----- Records to process -----

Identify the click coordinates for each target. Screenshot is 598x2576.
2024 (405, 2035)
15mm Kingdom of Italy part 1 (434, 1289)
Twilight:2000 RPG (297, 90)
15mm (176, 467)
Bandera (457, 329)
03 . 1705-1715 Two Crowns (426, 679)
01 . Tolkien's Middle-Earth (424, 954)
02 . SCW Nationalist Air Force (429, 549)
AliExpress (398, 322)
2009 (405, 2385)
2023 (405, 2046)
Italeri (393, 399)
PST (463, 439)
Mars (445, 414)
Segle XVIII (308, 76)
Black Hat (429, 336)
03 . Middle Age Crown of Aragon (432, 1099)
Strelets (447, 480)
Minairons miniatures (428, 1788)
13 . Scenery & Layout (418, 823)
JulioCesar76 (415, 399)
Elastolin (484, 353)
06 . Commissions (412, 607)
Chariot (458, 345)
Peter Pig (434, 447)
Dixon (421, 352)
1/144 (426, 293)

-----

Required action
The lines to return are those in the records above that hold the word "Middle".

Output for this exercise
01 . Tolkien's Middle-Earth (424, 954)
03 . Middle Age Crown of Aragon (432, 1099)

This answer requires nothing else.